Sur les frais liés au litige :
8. Il y a lieu, dans les circonstances de l'espèce, de mettre à la charge de l'Etat une somme de 800 euros au titre des frais exposés par Mme B et non compris dans les dépens.
O R D O N N E :
Article 1er : L'exécution de l'arrêté du 19 juin 2024 est suspendue en tant que le préfet de police de Paris a refusé le renouvellement du titre de séjour de Mme B.
Article 2 : Il est enjoint au préfet de police de Paris de délivrer à Mme B sans délai une autorisation provisoire de séjour valable jusqu'à ce qu'il ait été statué sur la requête au fond et de réexaminer sa demande dans un délai d'un mois à compter de la notification de la présente ordonnance.
Article 3 : L'Etat versera à Mme B une somme de 800 euros en application des dispositions de l'article L. 761-1 du code de justice administrative.
Article 4 : La présente ordonnance sera notifiée à Mme A B et au ministre de l'intérieur et des outre-mer.

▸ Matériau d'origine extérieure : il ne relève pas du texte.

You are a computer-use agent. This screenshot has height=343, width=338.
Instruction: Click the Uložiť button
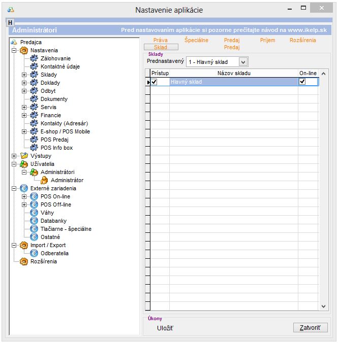click(165, 328)
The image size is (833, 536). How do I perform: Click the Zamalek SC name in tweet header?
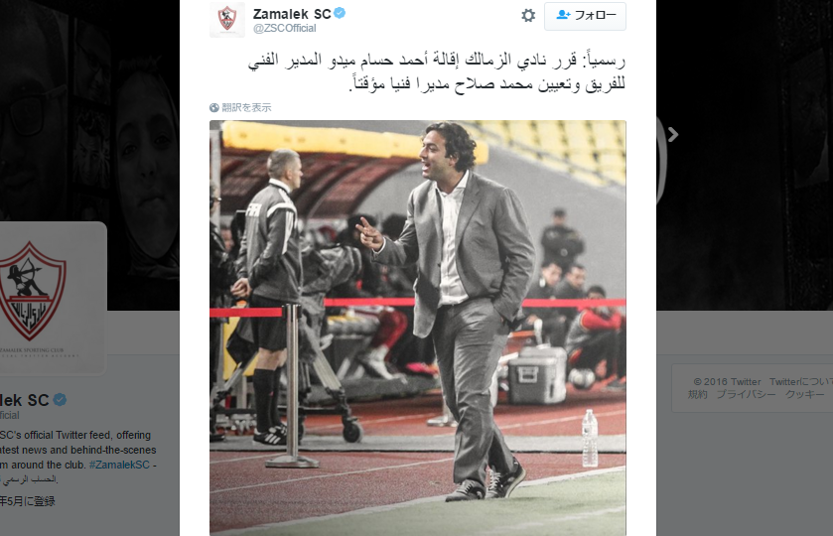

Copie en sera adressée au préfet de police de Paris.
Fait à Paris, le 12 juillet 2024.
La juge des référés,
K. C
La République mande et ordonne au ministre de l'intérieur et des outre-mer en ce qui le concerne ou à tous commissaires de justice à ce requis en ce qui concerne les voies de droit commun contre les parties privées, de pourvoir à l'exécution de la présente décision.